15. A system of providing distributed data deduplication in enterprise network, comprising:

a byte cache comprising a controller logic and memory, the byte cache being one of a plurality of byte caches in the enterprise network,

the controller logic of the byte cache operable to receive a byte stream and encode the byte stream by generating one or more hash values associated with one or more regions of the byte stream,

the controller logic of the byte cache further operable to store the one or more hash values and associated one or more regions in the memory if the one or more hash values and associated one or more regions do not exist in the memory; and

a container connected to the byte cache, the container comprising container logic and container memory, the container memory operable to store a map containing hash value to byte cache identifier mappings indicating which byte caches of the enterprise network store which hash values and associated content,

the container operable to receive a query from the byte cache controller requesting which of the one or more hash values to send, the container further operable to send to the byte cache a reply to the query based on the map,

responsive to a response from the container indicating that the one or more hash values do not exist in other byte caches in the enterprise network, the controller logic of the byte cache further operable to attach all of the one or more hash values and the associated one or more regions to an output stream;

responsive to a response from the container including a hash value and byte cache identifier pair indicating that the hash value exists in another byte cache identified by the byte cache identifier, the controller logic of the byte cache further operable to attach the hash value and byte cache identifier pair received from the container in the output stream along with non-redundant data of the byte stream and said one or more hash values not identified in the response from the container,

wherein the output stream is transmitted via a transmission control protocol connection to a receiving byte cache in the enterprise network.

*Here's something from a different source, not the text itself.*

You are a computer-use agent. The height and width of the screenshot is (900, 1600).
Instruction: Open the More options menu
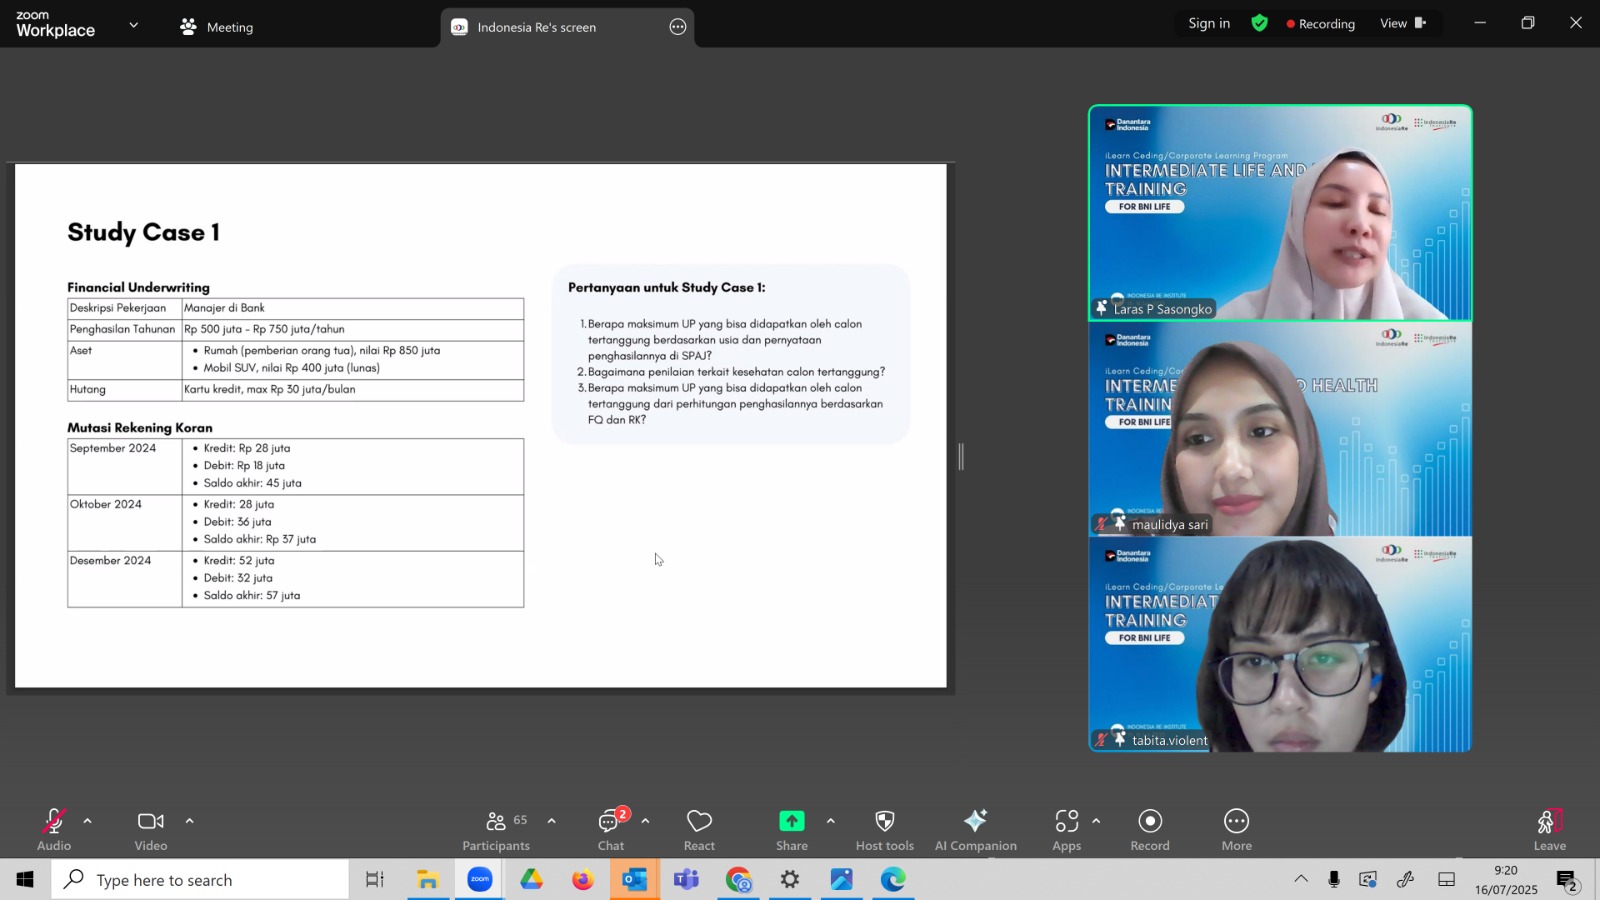[x=1237, y=829]
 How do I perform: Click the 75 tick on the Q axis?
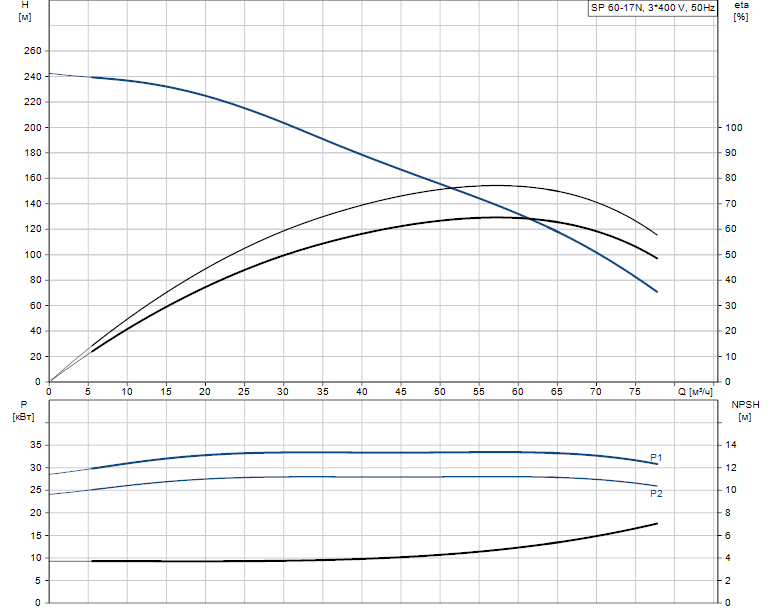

16. The system of claim 15, wherein responsive to finding more than one byte cache storing one or more of the hash values from the map, the container logic utilizing a weighing algorithm to select a hash value to byte cache identifier pair to send to the byte cache.

17. The system of claim 15, wherein the output stream is decompressed at the receiving byte cache into a message using the hash values included in the output stream, and sent to a destination and wherein the map is updated at the receiving byte cache by a container connected to the receiving byte cache.

18. The system of claim 17, wherein the map is updated for all containers in the enterprise network.

19. The system of claim 17, wherein responsive to receiving the output stream that contains the hash value and byte cache identifier pair, the receiving byte cache requests the hash value and associated content from said another byte cache identified by the byte cache identifier.

20. The system of claim 19, wherein responsive to not receiving the requested hash value and associated content from said another byte cache identified by the byte cache identifier within a defined period of time, a request message is sent to the container connected to the byte cache by the container connected to the receiving byte cache, and the byte cache sends the requested hash value and associated content.